Les feux dans le pinhadar
Le pinhadar connait régulièrement de gigantesques incendies comme celui de l’été 2022. Hélas, ce n’est pas le premier grand incendie qui touche le pinhadar. La prévention et la lutte contre les feux de forêts est une préoccupation constante.
Le grand incendie de 1755 dans le Marensin
Le Marensin est couvert d’un pinhadar naturel. Les incendies y sont fréquents mais ils ne font pas de grands ravages. En fait, dès qu’un incendie se déclare, toute la population s’organise pour lutter contre le feu. Il est vrai que le pinhadar du Maransin est une importante ressource économique qui profite à toute la population.
Pourtant, en avril 1755, un grand incendie ravage le Marensin.
La correspondance de l’Intendant d’Etigny avec le Contrôleur Général nous révèle les faits
En fait, le feu est accidentel : un particulier qui prépare le repas pour des charbonniers met le feu à la cabane. D’Etigny écrit : Il mit le 5 de ce mois le feu à la cabane de planches où il était et, en très peu de temps, le pignada fut incendié. Le feu se communiqua tout de suite dans la paroisse de Castets au Levant, et dans celle de Linxe au Nord, et les ravage toutes de même que celle de Talles et Lesperon, indépendamment de quelques autres communautés de la Généralité de Bordeaux, entre autres celle de Dorignac.

■ **TÂCHES À RÉALISER**
• 1. D'après le texte sur les feux dans le pinhadar, en quel mois et en quelle année un grand incendie a-t-il ravagé le Marensin ?
• 2. Prolongez le texte sur les feux dans le pinhadar à partir de sa dernière phrase.
Vous n'avez pas besoin de la liste.

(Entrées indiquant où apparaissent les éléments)
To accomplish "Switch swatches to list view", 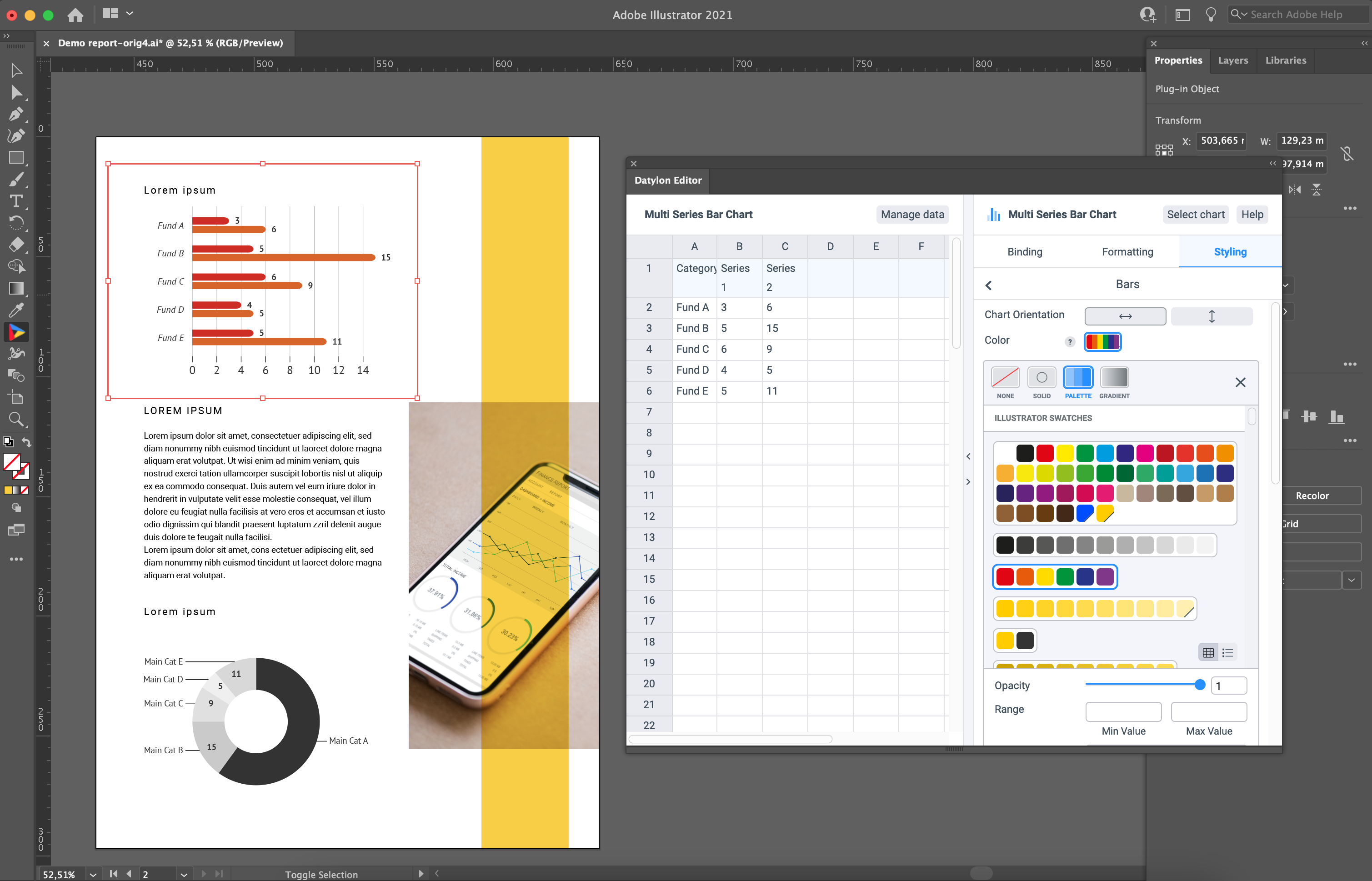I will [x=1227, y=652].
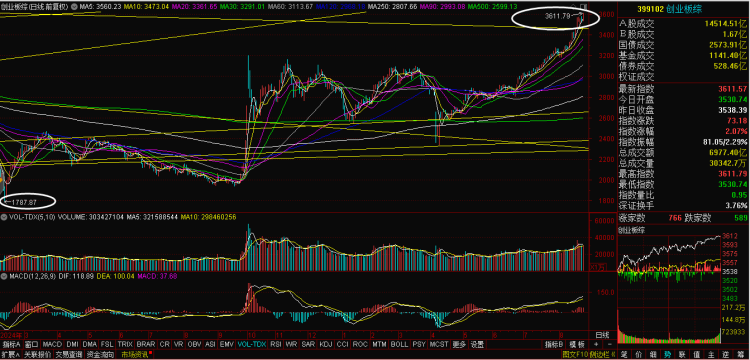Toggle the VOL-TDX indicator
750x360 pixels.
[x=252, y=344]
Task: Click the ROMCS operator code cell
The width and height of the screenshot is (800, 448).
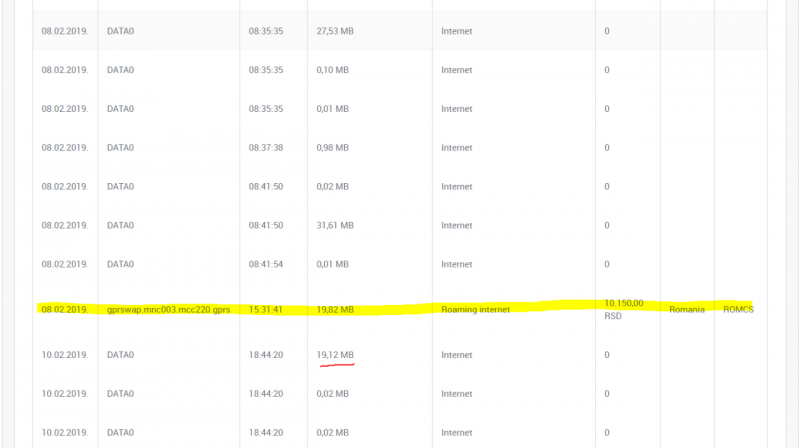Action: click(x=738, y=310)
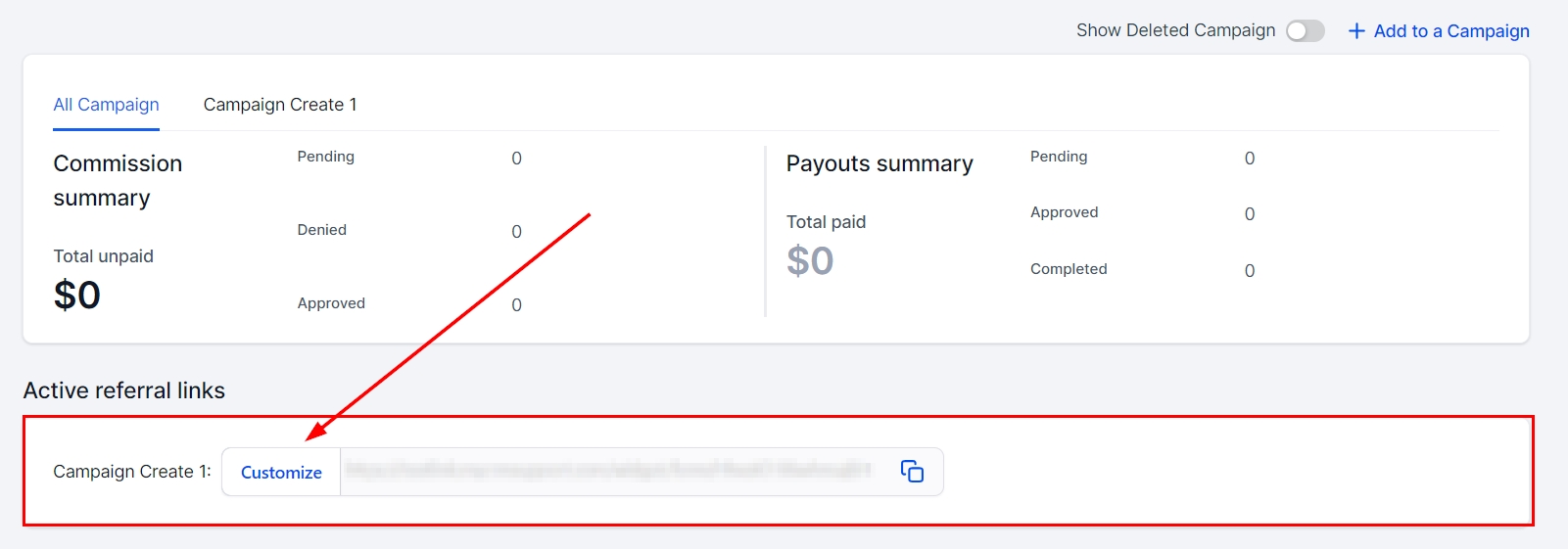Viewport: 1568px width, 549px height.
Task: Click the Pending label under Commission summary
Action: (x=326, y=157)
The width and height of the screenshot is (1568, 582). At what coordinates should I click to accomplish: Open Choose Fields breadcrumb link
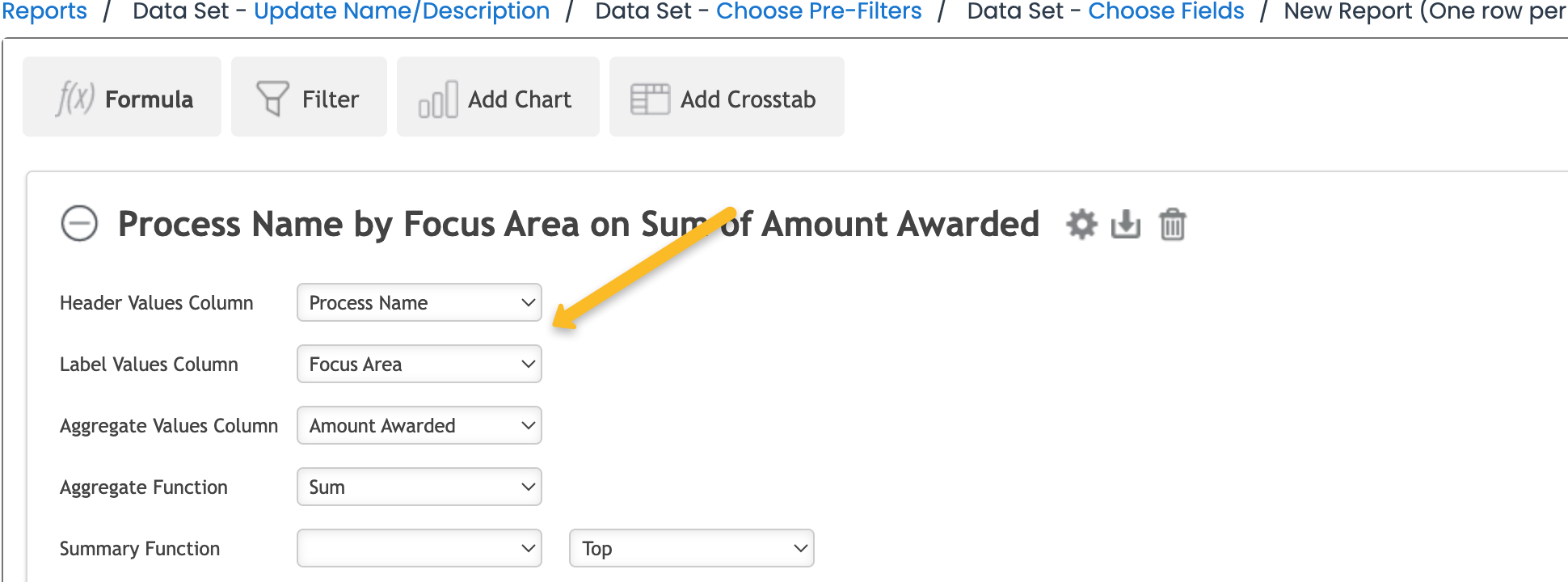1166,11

■ **RÉSULTATS**
• 1. En avril 1755.

• 2.
Malheureusement, le feu détruit tout sur son passage : maisons, moulins, ruches. Et il y a de nombreux morts surpris par le feu porté par un vent impétueux et parce que les flammes se communiquaient avec autant de vitesse qu’un cheval allant le grand galop.
On craint une reprise du feu à tout moment. En effet, il n’est pas éteint et ne le sera-t-il pas même de longtemps, parce qu’il est dans la racine des arbres et qu’il faut des mois entiers pour qu’il puisse s’éteindre, à moins qu’il ne survienne des pluies abondantes.
La population est en état d’alerte : les habitants qui n’ont pas tout perdu sont-ils occupés jour et nuit à faire une garde exacte pour pouvoir se porter dans les endroits où le feu paraitrait vouloir se ranimer et faire en sorte de l’étouffer tout de suite avec du sable.
Mais, le 21 avril, d’Etigny signale un nouvel incendie à Rions et à Magescq. Et encore le 8 mai, un autre à l’Espéron et à Onesse.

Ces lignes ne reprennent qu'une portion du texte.